OK, the first thing you need is a tripod.
For just a few pounds each, I have a couple of these gorilla tripods (with smartphone holder attachment) conveniently placed. One at home for the backpack plus one in the car. They are small, robust and not only stand your phone still, but can wrap around a tree branch etc whenever you need a steady shot.
The night mode in the P20 Pro is a wonder of AI technology and allows you to take 5 second exposures hand held without blur. But for star trails you need to head into camera mode ‘more’ then choose ‘Light Painting’.
A whole new world opens up in here, ready settings for traffic trails, silky water, light graffiti and for us here, ‘Star Trails’
What happens here is it sets the camera ready with best settings for star trails. set up your shot and carefully press the take picture button. Off it goes taking a long, long, long photo. Basically it seems to be taking continuous long exposure photos but only adding new light as it goes along. Static items like my car in the main photo above and the trees don’t blow out yet as the stars move across the sky this light gets added.
The picture builds before your very eyes, a bit like bulb mode on a dslr. The phone screen shows the photo as an exposure timer runs. The photo with the car I left for around 20 minutes only. then all you do is carefully press the button again and the pic is saved.
This is what it comes out like.
It is ok, in fact great as it is for a smartphone to be sure. Not many can even do this. But of course it is a bit dark for me personally.
I used lightroom (I never use Photoshop as I am not into ultra manipulation), but the basic settings I used can be found on most smartphone photo apps these days, for example Snapseed. Brightness, contrast, warmth etc.

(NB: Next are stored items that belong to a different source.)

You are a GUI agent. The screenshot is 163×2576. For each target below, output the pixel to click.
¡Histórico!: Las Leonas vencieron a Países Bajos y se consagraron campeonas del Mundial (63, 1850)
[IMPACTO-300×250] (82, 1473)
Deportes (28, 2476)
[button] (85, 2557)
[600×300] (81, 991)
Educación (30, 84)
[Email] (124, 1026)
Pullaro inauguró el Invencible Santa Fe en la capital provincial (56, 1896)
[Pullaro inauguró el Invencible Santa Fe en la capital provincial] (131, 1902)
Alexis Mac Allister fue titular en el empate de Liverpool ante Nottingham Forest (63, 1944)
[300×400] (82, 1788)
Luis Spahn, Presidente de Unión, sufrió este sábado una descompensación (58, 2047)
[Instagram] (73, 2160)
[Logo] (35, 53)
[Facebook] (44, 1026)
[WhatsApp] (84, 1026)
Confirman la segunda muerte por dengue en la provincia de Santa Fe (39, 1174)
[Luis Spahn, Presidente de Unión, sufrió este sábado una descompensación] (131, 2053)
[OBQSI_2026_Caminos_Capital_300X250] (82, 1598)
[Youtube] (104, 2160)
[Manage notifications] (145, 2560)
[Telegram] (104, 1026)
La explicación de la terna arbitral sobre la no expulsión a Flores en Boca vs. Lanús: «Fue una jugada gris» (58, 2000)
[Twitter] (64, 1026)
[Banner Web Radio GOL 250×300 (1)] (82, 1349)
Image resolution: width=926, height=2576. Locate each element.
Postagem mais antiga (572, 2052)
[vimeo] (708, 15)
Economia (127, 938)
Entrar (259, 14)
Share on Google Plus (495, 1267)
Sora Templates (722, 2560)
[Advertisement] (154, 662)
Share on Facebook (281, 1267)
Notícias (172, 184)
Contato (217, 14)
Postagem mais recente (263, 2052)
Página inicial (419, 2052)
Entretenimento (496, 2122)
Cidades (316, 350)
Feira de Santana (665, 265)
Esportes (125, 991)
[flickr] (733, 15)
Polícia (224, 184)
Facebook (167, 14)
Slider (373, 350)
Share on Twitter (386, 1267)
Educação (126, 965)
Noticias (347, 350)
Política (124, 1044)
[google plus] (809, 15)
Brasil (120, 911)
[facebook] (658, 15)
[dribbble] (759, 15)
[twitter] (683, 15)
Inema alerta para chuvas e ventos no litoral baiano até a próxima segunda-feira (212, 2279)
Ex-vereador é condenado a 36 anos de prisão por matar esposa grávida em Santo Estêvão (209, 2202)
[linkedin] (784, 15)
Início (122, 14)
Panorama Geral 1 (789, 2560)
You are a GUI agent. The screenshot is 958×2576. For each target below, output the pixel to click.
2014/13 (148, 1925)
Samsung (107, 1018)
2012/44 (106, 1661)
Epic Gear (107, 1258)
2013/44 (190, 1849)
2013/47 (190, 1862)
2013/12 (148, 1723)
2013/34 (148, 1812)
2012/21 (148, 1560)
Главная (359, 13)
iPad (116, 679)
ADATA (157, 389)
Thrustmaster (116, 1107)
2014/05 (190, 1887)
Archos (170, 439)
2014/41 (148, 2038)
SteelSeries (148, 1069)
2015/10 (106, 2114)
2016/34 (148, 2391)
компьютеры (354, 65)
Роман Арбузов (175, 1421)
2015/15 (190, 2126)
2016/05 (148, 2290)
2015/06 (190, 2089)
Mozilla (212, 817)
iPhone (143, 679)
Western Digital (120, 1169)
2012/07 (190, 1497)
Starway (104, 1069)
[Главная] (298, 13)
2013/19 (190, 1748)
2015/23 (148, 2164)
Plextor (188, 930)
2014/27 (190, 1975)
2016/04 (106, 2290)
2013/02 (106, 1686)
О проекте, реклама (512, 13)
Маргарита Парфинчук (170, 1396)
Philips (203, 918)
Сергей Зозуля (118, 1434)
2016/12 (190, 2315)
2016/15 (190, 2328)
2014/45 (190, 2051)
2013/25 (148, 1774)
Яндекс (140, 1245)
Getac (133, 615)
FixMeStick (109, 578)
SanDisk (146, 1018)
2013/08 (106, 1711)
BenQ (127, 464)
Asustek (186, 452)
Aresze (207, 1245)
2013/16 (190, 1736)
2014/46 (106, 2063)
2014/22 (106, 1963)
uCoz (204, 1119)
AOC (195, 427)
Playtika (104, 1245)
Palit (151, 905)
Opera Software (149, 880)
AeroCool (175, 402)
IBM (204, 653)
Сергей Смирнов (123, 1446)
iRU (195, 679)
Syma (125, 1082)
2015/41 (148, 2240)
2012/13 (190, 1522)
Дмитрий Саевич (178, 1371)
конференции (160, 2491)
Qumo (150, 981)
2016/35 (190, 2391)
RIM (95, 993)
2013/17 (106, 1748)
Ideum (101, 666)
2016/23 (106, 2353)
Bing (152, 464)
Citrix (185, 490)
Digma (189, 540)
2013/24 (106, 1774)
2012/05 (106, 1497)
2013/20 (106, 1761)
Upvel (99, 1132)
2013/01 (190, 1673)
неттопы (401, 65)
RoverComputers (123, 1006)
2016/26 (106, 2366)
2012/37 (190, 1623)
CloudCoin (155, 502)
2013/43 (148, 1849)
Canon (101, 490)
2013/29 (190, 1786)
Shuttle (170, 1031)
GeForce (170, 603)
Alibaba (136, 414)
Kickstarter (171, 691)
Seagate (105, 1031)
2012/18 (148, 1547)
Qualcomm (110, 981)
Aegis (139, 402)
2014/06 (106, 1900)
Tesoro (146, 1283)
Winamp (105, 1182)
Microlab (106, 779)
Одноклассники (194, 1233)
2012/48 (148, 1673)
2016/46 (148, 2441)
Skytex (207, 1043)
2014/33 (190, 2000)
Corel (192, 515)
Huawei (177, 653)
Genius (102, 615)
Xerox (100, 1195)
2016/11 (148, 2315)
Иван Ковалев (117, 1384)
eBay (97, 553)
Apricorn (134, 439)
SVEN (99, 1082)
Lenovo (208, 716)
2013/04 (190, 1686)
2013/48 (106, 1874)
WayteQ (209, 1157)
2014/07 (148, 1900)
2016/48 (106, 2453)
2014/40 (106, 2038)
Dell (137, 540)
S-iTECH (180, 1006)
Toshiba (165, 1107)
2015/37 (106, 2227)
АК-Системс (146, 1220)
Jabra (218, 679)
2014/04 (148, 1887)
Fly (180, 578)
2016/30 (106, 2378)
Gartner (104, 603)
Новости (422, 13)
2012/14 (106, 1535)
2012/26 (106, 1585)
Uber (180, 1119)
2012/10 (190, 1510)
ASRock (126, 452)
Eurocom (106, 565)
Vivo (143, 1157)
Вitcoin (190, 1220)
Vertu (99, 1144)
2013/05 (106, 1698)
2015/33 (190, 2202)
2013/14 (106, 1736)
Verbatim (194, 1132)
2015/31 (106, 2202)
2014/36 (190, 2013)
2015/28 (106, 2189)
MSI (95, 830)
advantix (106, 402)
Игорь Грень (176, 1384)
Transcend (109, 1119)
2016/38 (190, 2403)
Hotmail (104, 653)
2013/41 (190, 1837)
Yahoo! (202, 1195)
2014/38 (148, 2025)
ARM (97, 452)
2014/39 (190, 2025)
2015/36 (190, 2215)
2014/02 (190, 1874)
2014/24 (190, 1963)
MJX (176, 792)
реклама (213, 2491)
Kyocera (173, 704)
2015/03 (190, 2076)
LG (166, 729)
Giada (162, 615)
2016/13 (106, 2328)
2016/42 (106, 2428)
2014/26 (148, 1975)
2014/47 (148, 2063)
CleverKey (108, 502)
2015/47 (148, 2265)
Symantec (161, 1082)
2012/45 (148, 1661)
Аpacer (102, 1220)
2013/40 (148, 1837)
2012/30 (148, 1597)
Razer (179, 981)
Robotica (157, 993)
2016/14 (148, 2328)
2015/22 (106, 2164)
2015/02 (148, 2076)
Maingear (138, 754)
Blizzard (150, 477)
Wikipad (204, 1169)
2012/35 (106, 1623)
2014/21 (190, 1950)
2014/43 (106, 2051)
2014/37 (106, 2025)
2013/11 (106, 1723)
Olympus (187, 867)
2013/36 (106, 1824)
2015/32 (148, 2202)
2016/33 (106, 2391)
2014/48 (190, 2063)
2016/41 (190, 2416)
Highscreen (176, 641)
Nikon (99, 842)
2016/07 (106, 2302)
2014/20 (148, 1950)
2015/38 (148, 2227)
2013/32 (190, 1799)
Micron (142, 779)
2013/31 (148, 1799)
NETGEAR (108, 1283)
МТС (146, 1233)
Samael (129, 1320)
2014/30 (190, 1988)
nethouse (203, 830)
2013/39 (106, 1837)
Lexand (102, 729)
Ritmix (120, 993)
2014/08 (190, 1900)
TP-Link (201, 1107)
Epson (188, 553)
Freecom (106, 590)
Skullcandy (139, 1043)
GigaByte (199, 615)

Be careful you do not go crazy with editing. You have used a small sensor as mobile phones have so go OTT and you get way too much noise. Plus it is a very subjective thing, your photography, your style 🙂
But basically within a few minutes after taking the pic you have a photo like on the top of this article.
Will a pixel counter or professional astro-photographer like it? Maybe not, but for you and I who want to share our world and go even further without a weight load of ‘very’ expensive kit, the Huawei P20 Pro is perfect for everyday people to take magical and different photos.
In future articles I will be showing some more of the ‘many’ modes on this phone!